Desde que ela testemunhou um ataque militar em Mianmar ataque aéreo em sua escola em fevereiro, a professora do jardim de infância Mi Hser foi assombrada pela memória.

O dia começou como qualquer outro na escola da aldeia de Daw Si Ei, no município de Demoso, no sudeste do estado de Karenni. As crianças jogavam bola de futebol, enquanto outras brincavam e compartilhavam lanches até o sinal da manhã. Reunidos do lado de fora para a reunião semanal, os 170 alunos ouviam os professores falarem. Houve um zumbido no alto – um drone militar – mas nem Mi Hser nem ninguém deu muita atenção.

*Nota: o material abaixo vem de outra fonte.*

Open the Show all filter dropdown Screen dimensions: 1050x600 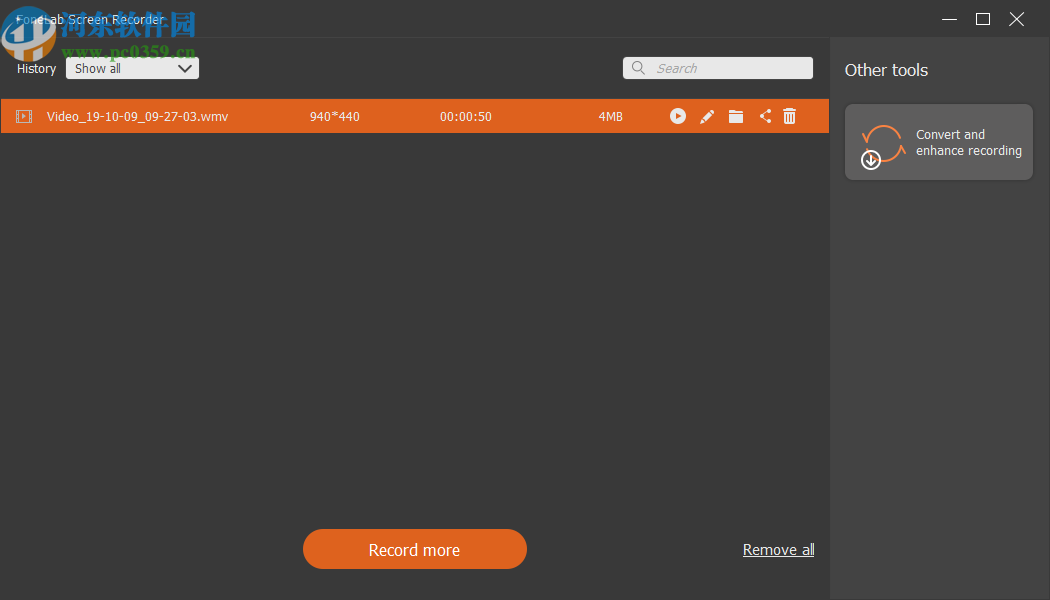[x=132, y=68]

A aldeia convivia com a guerra desde que o golpe militar de Fevereiro de 2021 levou a protestos não violentos generalizados e depois a uma revolta armada. Tal como outras partes do país, o Estado de Karenni – também conhecido como Estado de Kayah – tem sofrido confrontos implacáveis ​​entre as forças militares e de resistência, bem como ataques militares brutais contra civis.

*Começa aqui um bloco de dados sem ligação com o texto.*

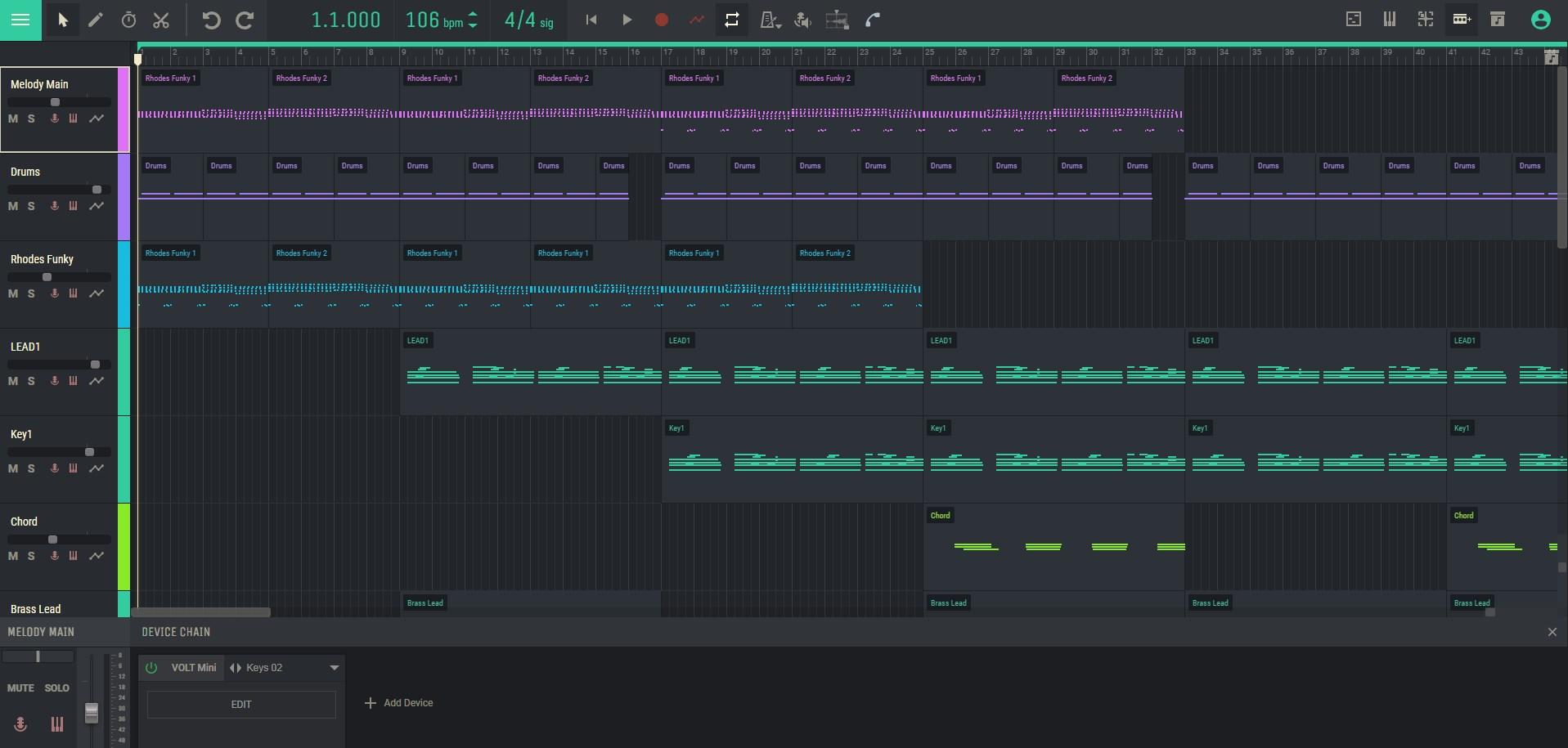Toggle loop playback mode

Ainda assim, a aldeia de Mi Hser ficava a cerca de 27 km (17 milhas) da zona de conflito ativa mais próxima, e ela acreditava que ela e os seus alunos estariam seguros. Mas mais tarde naquela manhã, quando ela saiu com seu filho de 11 meses durante o intervalo entre as aulas, um caça a jato rugiu no alto. Um colega professor puxou-a de volta para dentro momentos antes de uma explosão ensurdecedora sacudir o prédio. Mi Hser viu escombros caindo ao seu redor e então tudo ficou em branco.

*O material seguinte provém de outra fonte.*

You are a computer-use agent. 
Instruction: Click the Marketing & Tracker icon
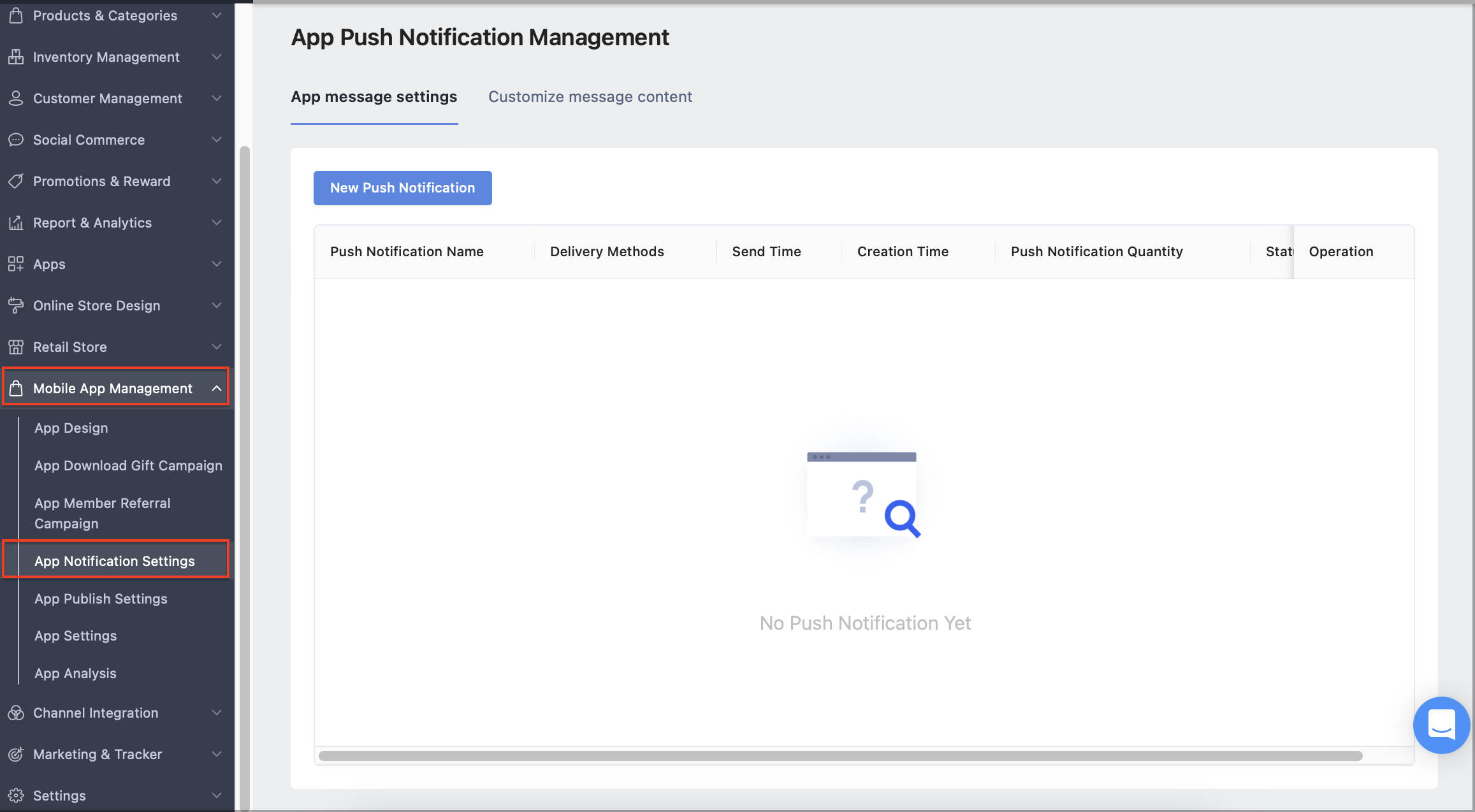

Quando ela se recompôs, um aluno estava deitado em um bunker, com a cabeça sangrando, e um professor segurava outro aluno que estava quase inconsciente. No total, quatro meninos morreram, o mais novo com apenas 12 anos, enquanto mais 40 estudantes ficaram feridos. Embora Mi Hser tenha tido apenas alguns segundos para reagir, ela se culpa por não ter feito o suficiente.

“Falhei no meu dever de proteger os estudantes”, disse Mi Hser à Al Jazeera um mês depois.

Desde o ataque, ela está incapacitada pelo medo, que a impede de voltar à escola para pegar seus pertences na sala de aula, e ela tem lutado para dormir. “Meus olhos estão bem abertos e meus ouvidos estão atentos a caças ou drones”, disse ela. “Até o som de um gato pulando no telhado de metal me assusta.”

Ela e outros sobreviventes dos ataques militares em Karenni, que foram entrevistados pessoalmente em Fevereiro e no início de Março, receberam pseudónimos para reduzir o risco de retaliação por parte dos militares.

Insegurança prolongada

Nos três anos desde que Myanmar eclodiu em intensos combates entre os militares e as forças anti-golpe, os militares também retaliaram contra civis com ataques aéreos, bombardeamentos, outros tipos de assassinatos e incêndios criminosos – ações que investigadores de direitos humanos nomeados pelas Nações Unidas afirmaram. equivalem a crimes de guerra.

A crise em Karenni e em Mianmar só se intensificou desde que os combatentes anti-golpe lançaram uma ofensiva renovada contra os militares no final do ano passado. No início deste mês, a ONU afirmou que o número de pessoas deslocadas à força em Mianmar ultrapassou os 3 milhões, dos quais quase um terço estavam localizados no sudeste de Mianmar, incluindo o estado de Karenni.

A situação em Myanmar “transformou-se num pesadelo sem fim” que está a infligir “níveis insuportáveis ​​de sofrimento e crueldade” às pessoas no país, afirmou em Março o gabinete dos direitos humanos da ONU. Concluiu que os militares foram responsáveis ​​pela morte de pelo menos 4.600 civis desde o golpe, incluindo 659 mulheres e 490 crianças.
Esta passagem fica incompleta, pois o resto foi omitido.